Das Spiel von Licht und Material: Ein Abend mit Mutina & Davide Groppi bei Hochwert

Vor einigen Wochen durfte Hochwert einen besonderen Abend ausrichten, der sich einem der feinsten und zugleich wirkungsvollsten Themen in Architektur und Innenarchitektur widmete: dem Zusammenspiel von Licht und Oberfläche. Gemeinsam mit Davide Groppi und Mutina luden wir eine kleine Gruppe von Architekt:innen und Designer:innen ein, um zu erkunden, wie Licht und keramische Flächen sich gegenseitig beeinflussen — räumlich, materiell und emotional.

Wenn Licht zur Materie wird

Licht wird oft als unsichtbares Werkzeug verstanden — als Mittel, um Architektur sichtbar zu machen, ohne selbst Teil davon zu sein. Die Philosophie von Davide Groppi stellt diese Annahme grundlegend infrage. Seine Leuchten sind keine rein technischen Objekte, sondern präzise Instrumente zur Gestaltung von Atmosphäre, Wahrnehmung und Bedeutung.

Im Zusammenspiel mit den keramischen Oberflächen von Mutina wurde Licht selbst zur Materie. Schon kleine Veränderungen in der Positionierung veränderten die räumliche Wirkung erheblich. Streiflicht betonte Texturen und Kanten, während weiche, diffuse Beleuchtung Flächen beruhigte und den Raum zusammenführte. Schatten wurden nicht als Mangel verstanden, sondern als aktive Gestaltungsebene — sie schufen Linien, Rhythmen und Momente der Ruhe.

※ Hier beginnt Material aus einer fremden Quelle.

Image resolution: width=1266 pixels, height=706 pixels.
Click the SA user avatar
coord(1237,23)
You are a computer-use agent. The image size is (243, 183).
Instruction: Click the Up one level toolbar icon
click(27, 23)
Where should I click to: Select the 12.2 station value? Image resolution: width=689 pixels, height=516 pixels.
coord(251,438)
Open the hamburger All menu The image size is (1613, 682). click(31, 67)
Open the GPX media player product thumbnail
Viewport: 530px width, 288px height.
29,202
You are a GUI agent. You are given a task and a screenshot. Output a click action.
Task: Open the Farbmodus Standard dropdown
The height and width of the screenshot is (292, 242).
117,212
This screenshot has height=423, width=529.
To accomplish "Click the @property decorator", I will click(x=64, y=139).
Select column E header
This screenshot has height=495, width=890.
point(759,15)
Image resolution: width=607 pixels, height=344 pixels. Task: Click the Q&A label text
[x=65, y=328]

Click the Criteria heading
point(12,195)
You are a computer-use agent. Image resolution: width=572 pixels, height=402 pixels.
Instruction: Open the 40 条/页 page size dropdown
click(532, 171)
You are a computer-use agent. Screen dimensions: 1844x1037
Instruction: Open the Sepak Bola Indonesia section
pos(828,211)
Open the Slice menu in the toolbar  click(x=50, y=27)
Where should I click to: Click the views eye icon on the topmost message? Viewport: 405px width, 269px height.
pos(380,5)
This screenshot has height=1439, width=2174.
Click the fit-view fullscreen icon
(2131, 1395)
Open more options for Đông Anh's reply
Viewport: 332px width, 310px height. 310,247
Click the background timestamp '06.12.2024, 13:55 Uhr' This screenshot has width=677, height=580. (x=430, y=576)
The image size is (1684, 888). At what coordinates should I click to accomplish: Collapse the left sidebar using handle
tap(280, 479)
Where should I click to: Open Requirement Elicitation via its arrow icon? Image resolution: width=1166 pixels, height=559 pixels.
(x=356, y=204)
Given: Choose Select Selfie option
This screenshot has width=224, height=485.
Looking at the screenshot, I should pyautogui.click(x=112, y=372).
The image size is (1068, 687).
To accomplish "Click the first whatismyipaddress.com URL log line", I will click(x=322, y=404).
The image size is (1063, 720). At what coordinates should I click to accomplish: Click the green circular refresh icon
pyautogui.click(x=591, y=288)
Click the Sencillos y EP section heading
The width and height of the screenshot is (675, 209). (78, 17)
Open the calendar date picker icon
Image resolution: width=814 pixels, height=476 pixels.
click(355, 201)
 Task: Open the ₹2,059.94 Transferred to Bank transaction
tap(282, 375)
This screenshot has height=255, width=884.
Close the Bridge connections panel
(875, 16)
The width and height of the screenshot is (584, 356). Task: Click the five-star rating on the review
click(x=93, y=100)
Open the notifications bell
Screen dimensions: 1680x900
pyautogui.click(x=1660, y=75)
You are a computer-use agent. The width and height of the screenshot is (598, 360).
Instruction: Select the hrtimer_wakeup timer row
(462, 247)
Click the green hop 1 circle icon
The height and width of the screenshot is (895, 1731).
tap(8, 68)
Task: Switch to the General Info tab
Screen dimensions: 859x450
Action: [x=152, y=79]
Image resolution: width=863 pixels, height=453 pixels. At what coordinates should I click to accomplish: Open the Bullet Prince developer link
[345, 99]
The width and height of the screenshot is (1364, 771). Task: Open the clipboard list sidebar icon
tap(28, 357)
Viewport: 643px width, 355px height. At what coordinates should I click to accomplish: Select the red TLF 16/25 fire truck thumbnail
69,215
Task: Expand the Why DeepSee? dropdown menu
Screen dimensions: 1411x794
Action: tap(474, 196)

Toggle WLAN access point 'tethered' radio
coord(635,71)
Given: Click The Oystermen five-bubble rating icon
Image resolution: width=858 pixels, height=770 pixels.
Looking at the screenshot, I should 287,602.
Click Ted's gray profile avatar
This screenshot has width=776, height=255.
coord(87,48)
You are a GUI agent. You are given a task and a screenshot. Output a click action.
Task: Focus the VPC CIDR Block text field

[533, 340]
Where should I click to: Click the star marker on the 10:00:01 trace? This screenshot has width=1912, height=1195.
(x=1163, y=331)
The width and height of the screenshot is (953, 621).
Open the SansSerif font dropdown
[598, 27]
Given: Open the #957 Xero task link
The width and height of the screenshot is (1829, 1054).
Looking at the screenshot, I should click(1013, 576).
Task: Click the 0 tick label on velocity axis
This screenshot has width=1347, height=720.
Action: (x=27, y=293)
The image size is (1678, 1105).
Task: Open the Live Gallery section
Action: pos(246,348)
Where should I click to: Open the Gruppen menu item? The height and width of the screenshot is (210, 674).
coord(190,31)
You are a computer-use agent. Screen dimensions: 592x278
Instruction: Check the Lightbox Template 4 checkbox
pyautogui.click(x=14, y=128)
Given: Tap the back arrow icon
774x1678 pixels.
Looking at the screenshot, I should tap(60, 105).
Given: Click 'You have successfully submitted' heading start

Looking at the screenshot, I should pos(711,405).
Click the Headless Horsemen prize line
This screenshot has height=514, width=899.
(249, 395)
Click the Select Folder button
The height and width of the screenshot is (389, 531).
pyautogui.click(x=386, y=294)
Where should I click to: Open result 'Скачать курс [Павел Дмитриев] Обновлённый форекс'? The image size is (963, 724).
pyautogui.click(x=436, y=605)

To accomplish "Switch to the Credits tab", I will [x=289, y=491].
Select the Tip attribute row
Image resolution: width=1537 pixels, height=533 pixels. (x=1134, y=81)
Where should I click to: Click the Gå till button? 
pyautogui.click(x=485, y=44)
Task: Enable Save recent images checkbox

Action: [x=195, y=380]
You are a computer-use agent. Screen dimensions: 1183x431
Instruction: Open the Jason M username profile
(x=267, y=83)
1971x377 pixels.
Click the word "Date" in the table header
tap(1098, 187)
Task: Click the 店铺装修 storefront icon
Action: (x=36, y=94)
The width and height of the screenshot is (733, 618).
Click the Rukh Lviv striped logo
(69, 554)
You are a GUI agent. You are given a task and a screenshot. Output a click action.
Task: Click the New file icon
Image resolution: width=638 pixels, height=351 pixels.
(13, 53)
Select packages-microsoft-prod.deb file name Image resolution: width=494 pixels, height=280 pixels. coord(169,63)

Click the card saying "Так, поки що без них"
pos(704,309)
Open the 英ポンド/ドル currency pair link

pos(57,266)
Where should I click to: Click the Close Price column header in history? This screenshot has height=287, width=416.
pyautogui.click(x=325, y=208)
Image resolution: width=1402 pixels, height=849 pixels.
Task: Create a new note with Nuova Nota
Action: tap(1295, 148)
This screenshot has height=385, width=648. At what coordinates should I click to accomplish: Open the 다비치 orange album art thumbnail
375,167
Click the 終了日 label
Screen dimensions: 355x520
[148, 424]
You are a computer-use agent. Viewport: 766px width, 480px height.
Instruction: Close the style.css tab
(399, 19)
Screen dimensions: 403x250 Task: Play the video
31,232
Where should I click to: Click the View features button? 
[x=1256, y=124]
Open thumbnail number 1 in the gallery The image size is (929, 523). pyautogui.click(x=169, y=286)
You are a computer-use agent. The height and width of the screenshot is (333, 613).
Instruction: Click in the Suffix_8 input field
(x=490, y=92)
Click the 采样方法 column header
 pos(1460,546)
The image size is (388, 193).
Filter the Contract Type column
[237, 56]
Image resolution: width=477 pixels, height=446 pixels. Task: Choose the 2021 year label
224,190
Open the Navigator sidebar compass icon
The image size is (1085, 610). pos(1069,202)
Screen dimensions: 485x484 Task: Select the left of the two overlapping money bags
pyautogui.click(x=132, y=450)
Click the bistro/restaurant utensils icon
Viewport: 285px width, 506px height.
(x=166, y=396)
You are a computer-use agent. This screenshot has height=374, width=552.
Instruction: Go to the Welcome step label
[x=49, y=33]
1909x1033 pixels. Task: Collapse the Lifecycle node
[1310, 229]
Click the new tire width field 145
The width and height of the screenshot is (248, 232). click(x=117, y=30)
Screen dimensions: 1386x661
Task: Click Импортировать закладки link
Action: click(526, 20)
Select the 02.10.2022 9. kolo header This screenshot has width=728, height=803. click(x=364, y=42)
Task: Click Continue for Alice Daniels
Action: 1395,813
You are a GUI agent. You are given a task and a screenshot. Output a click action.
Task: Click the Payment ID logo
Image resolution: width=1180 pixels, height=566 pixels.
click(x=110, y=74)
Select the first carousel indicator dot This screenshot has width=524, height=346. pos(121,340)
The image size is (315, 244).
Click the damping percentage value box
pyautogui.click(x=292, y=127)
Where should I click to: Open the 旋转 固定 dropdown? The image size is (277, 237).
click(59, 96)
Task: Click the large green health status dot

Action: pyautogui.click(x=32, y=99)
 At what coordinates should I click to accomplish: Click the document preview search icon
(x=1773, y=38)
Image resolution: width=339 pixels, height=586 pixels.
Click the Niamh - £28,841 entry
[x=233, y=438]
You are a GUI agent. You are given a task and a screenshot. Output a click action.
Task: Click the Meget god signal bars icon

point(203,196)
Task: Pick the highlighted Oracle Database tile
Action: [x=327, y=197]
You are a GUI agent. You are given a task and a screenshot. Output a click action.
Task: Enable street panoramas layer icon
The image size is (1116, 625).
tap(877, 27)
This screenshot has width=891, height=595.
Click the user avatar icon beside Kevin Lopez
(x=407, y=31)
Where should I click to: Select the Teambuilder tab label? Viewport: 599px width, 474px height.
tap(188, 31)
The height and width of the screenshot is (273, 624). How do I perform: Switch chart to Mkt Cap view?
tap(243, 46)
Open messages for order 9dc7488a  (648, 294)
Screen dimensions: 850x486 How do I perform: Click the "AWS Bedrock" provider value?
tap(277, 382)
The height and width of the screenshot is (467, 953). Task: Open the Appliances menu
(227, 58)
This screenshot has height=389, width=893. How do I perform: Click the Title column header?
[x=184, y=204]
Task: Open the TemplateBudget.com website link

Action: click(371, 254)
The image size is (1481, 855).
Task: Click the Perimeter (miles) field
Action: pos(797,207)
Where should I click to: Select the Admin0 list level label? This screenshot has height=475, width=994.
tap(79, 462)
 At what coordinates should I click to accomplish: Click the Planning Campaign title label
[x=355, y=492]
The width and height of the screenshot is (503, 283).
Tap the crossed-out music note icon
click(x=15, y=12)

Keramische Tesserae und der Lichteinfall

Die Kollektionen von Mutina, bekannt für ihre architektonische Klarheit und haptische Qualität, bildeten den idealen Gegenpart zu dieser Untersuchung. Keramische Tesserae reagieren auf Licht auf besondere Weise: Glasierte Oberflächen reflektieren und brechen es, matte Oberflächen absorbieren es, strukturierte Fliesen erzeugen komplexe Schattenspiele.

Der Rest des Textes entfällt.